Task 1 — Output everything from "Gorbachev’s anti-alcohol campaign" down to "for expensive bottles." in the passage on Moldovan wine, copied word for word.

--- Selected passage Enclosed Below ---

The Saga of Moldovan Wine: From Garage Wineries to International Brands
The Russian influence on Moldovan wine is over two centuries old. After 1812, Tsar Alexander I encouraged agriculture in the area, by bringing French wine specialists and settlers from Germany and Switzerland, to whom he offered land and religious freedoms in return of good wine-making. The current Purcari winery was founded by German colonists. With the advent of the Wine School in 1842, Bessarabia positions itself as an important player in the wine world and the main exporter in Russia. (Gilby, 2018).
Politics, history, and wine
The inter-war period is a turbulent one, in which the Greater Romania’s agrarian reforms affect the natural course of viticulture, and the annexation of Moldova by the USSR is changing the direction towards a planned production, not one led by the market, often turning into over-production and poor quality. Throughout this period Moldova offered up to a quarter of the wine drunk in USSR.
Gorbachev’s anti-alcohol campaign in 1985 was the first alarm signal for Moldova and showed what could be the effects of withdrawal from Russia as the main consumer, with losses estimated at 4 billion rubles. A relique of this period is the famous hiding place from Milestii Mici, used for expensive bottles.

--- End of Enclosed Selected passage ---

Task 2 — Format everything from the start of the entries below down to and including the line containing "The height and width of the screenshot is (440, 428)." as a numbered list, omitting blank lines.

--- Data for review Enclosed Below ---

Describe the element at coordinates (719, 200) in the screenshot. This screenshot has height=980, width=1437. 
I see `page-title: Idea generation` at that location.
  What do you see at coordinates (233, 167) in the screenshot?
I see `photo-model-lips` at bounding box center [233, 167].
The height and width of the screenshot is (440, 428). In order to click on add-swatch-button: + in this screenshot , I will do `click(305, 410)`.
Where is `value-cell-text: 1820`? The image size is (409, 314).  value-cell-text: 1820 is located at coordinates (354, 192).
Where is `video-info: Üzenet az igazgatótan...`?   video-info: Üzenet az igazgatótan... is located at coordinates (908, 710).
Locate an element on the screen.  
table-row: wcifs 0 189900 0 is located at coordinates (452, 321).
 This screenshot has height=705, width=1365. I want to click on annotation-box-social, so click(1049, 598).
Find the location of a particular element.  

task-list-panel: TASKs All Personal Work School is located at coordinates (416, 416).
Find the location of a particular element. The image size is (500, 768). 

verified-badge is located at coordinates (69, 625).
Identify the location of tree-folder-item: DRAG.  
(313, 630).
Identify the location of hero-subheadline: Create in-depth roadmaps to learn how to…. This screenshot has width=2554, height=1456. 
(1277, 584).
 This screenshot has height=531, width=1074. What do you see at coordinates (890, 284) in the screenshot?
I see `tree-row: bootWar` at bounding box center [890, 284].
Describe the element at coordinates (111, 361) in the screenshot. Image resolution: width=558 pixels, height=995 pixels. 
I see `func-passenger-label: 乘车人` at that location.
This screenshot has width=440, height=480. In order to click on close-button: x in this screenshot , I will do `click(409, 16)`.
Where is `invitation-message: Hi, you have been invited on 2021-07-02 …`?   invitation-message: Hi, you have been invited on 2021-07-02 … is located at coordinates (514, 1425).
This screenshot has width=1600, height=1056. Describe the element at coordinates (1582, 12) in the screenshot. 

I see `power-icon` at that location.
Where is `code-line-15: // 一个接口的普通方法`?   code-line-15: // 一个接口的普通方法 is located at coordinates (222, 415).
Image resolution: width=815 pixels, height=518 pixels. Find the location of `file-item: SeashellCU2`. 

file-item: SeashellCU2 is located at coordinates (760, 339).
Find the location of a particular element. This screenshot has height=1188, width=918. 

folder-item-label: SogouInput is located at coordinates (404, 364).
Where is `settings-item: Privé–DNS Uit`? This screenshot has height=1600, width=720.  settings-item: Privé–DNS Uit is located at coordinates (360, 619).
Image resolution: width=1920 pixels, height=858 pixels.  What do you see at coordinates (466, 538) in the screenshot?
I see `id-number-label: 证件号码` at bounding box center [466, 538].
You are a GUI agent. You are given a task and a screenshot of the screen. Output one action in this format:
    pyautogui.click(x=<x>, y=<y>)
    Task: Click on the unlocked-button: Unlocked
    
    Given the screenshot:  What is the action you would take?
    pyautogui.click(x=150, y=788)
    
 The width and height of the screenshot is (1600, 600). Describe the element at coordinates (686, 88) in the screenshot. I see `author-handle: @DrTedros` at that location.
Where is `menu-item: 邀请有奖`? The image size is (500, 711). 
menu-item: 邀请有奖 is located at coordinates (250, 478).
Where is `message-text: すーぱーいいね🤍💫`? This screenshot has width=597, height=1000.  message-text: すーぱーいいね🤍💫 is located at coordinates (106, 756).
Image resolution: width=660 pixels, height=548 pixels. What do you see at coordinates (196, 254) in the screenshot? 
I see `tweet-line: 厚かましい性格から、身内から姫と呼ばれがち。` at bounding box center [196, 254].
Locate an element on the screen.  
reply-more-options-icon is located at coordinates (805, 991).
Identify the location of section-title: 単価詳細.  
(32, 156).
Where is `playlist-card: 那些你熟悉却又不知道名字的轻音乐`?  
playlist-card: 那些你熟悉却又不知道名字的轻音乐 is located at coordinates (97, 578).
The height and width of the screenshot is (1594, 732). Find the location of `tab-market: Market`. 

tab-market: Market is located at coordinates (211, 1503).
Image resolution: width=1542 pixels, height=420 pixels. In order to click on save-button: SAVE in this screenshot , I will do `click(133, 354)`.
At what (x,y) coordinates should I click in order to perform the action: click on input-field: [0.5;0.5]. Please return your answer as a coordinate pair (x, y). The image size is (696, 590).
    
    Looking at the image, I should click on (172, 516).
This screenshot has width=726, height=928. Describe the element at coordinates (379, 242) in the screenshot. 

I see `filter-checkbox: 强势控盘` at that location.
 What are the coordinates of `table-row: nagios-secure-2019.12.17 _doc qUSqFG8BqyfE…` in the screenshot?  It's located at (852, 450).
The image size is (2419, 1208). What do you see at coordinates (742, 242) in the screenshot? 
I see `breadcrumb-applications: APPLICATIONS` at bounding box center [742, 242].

--- End of Enclosed Data for review ---

Task result 1 —
Gorbachev’s anti-alcohol campaign in 1985 was the first alarm signal for Moldova and showed what could be the effects of withdrawal from Russia as the main consumer, with losses estimated at 4 billion rubles. A relique of this period is the famous hiding place from Milestii Mici, used for expensive bottles.

Task result 2 —
1. Describe the element at coordinates (719, 200) in the screenshot. This screenshot has height=980, width=1437. 
2. I see `page-title: Idea generation` at that location.
3.   What do you see at coordinates (233, 167) in the screenshot?
4. I see `photo-model-lips` at bounding box center [233, 167].
5. The height and width of the screenshot is (440, 428). In order to click on add-swatch-button: + in this screenshot , I will do `click(305, 410)`.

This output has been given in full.